- **WORK INSTRUCTIONS**:
Read the data and repeat all of it exactly.

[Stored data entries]
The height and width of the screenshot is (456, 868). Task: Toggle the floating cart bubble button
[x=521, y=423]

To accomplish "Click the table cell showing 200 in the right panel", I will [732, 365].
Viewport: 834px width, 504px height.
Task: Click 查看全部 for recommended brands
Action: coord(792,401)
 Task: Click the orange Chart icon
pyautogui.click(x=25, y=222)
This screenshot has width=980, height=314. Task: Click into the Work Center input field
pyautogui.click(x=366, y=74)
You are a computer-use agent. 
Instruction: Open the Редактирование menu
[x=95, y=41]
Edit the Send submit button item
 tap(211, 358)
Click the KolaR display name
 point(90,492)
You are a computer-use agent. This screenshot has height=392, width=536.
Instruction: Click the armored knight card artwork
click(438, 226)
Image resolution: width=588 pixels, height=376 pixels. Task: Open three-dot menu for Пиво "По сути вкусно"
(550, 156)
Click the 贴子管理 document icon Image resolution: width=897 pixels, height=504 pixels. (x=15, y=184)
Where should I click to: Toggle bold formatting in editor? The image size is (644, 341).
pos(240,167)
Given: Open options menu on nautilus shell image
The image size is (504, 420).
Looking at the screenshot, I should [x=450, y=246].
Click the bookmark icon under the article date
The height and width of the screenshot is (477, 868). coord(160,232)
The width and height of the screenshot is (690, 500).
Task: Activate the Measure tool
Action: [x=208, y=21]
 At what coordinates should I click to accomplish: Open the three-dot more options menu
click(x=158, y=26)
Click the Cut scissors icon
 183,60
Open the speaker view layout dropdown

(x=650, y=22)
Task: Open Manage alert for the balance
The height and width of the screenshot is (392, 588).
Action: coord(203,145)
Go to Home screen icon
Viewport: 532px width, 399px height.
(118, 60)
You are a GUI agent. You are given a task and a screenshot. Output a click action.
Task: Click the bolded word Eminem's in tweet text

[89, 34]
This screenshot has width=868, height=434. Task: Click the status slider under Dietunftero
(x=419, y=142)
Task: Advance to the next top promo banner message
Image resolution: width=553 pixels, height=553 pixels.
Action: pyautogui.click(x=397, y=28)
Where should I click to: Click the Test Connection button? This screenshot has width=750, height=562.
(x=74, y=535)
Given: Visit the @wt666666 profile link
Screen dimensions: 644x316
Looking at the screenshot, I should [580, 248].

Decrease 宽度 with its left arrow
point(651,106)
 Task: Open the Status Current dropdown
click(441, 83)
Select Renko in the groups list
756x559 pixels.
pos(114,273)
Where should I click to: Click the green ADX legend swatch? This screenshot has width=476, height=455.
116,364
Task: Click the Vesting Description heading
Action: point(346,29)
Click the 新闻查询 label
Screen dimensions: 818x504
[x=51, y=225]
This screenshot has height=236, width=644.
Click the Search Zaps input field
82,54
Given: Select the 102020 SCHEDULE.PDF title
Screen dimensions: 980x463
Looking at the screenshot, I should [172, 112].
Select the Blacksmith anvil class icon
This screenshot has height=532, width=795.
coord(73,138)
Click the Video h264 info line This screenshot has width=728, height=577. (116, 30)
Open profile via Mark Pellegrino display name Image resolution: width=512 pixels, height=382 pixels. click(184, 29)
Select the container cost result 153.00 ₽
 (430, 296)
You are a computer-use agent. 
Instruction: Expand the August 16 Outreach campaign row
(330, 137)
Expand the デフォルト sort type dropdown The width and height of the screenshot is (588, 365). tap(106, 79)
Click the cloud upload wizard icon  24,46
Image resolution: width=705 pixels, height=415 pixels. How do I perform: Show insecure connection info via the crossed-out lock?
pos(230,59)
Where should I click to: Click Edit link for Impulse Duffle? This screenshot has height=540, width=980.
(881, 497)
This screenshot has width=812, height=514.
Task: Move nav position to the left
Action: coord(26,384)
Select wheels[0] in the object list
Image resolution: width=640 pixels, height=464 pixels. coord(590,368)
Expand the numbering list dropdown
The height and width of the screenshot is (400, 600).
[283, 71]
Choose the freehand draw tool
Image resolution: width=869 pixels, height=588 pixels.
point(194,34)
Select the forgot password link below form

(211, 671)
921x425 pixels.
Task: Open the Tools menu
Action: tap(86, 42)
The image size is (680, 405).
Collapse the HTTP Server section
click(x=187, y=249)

- **SOLUTION BELOW**:
The height and width of the screenshot is (456, 868). Task: Toggle the floating cart bubble button
[x=521, y=423]

To accomplish "Click the table cell showing 200 in the right panel", I will [732, 365].
Viewport: 834px width, 504px height.
Task: Click 查看全部 for recommended brands
Action: coord(792,401)
 Task: Click the orange Chart icon
pyautogui.click(x=25, y=222)
This screenshot has width=980, height=314. Task: Click into the Work Center input field
pyautogui.click(x=366, y=74)
You are a computer-use agent. 
Instruction: Open the Редактирование menu
[x=95, y=41]
Edit the Send submit button item
 tap(211, 358)
Click the KolaR display name
 point(90,492)
You are a computer-use agent. This screenshot has height=392, width=536.
Instruction: Click the armored knight card artwork
click(438, 226)
Image resolution: width=588 pixels, height=376 pixels. Task: Open three-dot menu for Пиво "По сути вкусно"
(550, 156)
Click the 贴子管理 document icon Image resolution: width=897 pixels, height=504 pixels. (x=15, y=184)
Where should I click to: Toggle bold formatting in editor? The image size is (644, 341).
pos(240,167)
Given: Open options menu on nautilus shell image
The image size is (504, 420).
Looking at the screenshot, I should [x=450, y=246].
Click the bookmark icon under the article date
The height and width of the screenshot is (477, 868). coord(160,232)
The width and height of the screenshot is (690, 500).
Task: Activate the Measure tool
Action: [x=208, y=21]
 At what coordinates should I click to accomplish: Open the three-dot more options menu
click(x=158, y=26)
Click the Cut scissors icon
 183,60
Open the speaker view layout dropdown

(x=650, y=22)
Task: Open Manage alert for the balance
The height and width of the screenshot is (392, 588).
Action: coord(203,145)
Go to Home screen icon
Viewport: 532px width, 399px height.
(118, 60)
You are a GUI agent. You are given a task and a screenshot. Output a click action.
Task: Click the bolded word Eminem's in tweet text

[89, 34]
This screenshot has width=868, height=434. Task: Click the status slider under Dietunftero
(x=419, y=142)
Task: Advance to the next top promo banner message
Image resolution: width=553 pixels, height=553 pixels.
Action: pyautogui.click(x=397, y=28)
Where should I click to: Click the Test Connection button? This screenshot has width=750, height=562.
(x=74, y=535)
Given: Visit the @wt666666 profile link
Screen dimensions: 644x316
Looking at the screenshot, I should [580, 248].

Decrease 宽度 with its left arrow
point(651,106)
 Task: Open the Status Current dropdown
click(441, 83)
Select Renko in the groups list
756x559 pixels.
pos(114,273)
Where should I click to: Click the green ADX legend swatch? This screenshot has width=476, height=455.
116,364
Task: Click the Vesting Description heading
Action: point(346,29)
Click the 新闻查询 label
Screen dimensions: 818x504
[x=51, y=225]
This screenshot has height=236, width=644.
Click the Search Zaps input field
82,54
Given: Select the 102020 SCHEDULE.PDF title
Screen dimensions: 980x463
Looking at the screenshot, I should [172, 112].
Select the Blacksmith anvil class icon
This screenshot has height=532, width=795.
coord(73,138)
Click the Video h264 info line This screenshot has width=728, height=577. (116, 30)
Open profile via Mark Pellegrino display name Image resolution: width=512 pixels, height=382 pixels. click(184, 29)
Select the container cost result 153.00 ₽
 (430, 296)
You are a computer-use agent. 
Instruction: Expand the August 16 Outreach campaign row
(330, 137)
Expand the デフォルト sort type dropdown The width and height of the screenshot is (588, 365). tap(106, 79)
Click the cloud upload wizard icon  24,46
Image resolution: width=705 pixels, height=415 pixels. How do I perform: Show insecure connection info via the crossed-out lock?
pos(230,59)
Where should I click to: Click Edit link for Impulse Duffle? This screenshot has height=540, width=980.
(881, 497)
This screenshot has width=812, height=514.
Task: Move nav position to the left
Action: coord(26,384)
Select wheels[0] in the object list
Image resolution: width=640 pixels, height=464 pixels. coord(590,368)
Expand the numbering list dropdown
The height and width of the screenshot is (400, 600).
[283, 71]
Choose the freehand draw tool
Image resolution: width=869 pixels, height=588 pixels.
point(194,34)
Select the forgot password link below form

(211, 671)
921x425 pixels.
Task: Open the Tools menu
Action: tap(86, 42)
The image size is (680, 405).
Collapse the HTTP Server section
click(x=187, y=249)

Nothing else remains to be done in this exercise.